— Start SUPPLIED INFORMATION —

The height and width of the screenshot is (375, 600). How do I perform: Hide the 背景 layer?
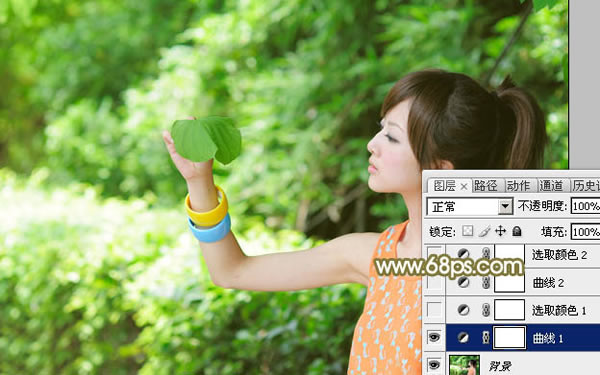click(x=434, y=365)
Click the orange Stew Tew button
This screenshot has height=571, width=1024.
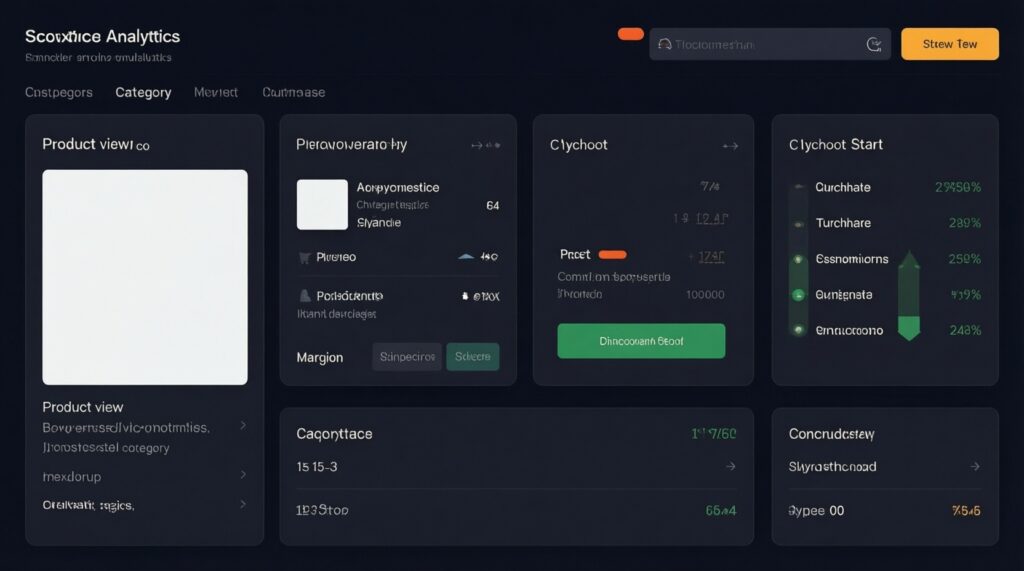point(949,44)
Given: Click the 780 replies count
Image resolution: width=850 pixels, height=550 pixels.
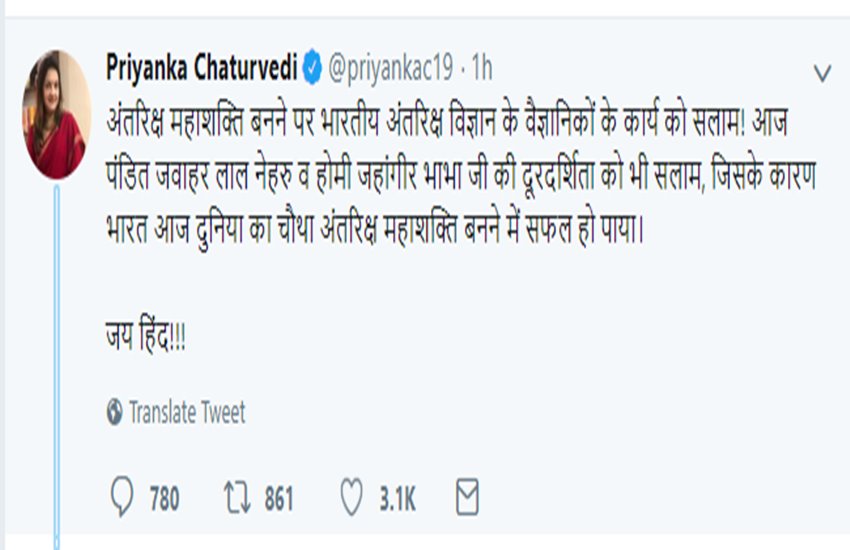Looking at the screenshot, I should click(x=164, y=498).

— End SUPPLIED INFORMATION —

*SHORT TASK*: Update the rows above by replacing "width" with "breadth" everywhere and keeping everything else the same. Leave the pictures out of your answer.

*OUTPUT FOR THIS TASK*:
The height and breadth of the screenshot is (375, 600). How do I perform: Hide the 背景 layer?
click(x=434, y=365)
Click the orange Stew Tew button
This screenshot has height=571, breadth=1024.
point(949,44)
Given: Click the 780 replies count
Image resolution: breadth=850 pixels, height=550 pixels.
Looking at the screenshot, I should click(x=164, y=498).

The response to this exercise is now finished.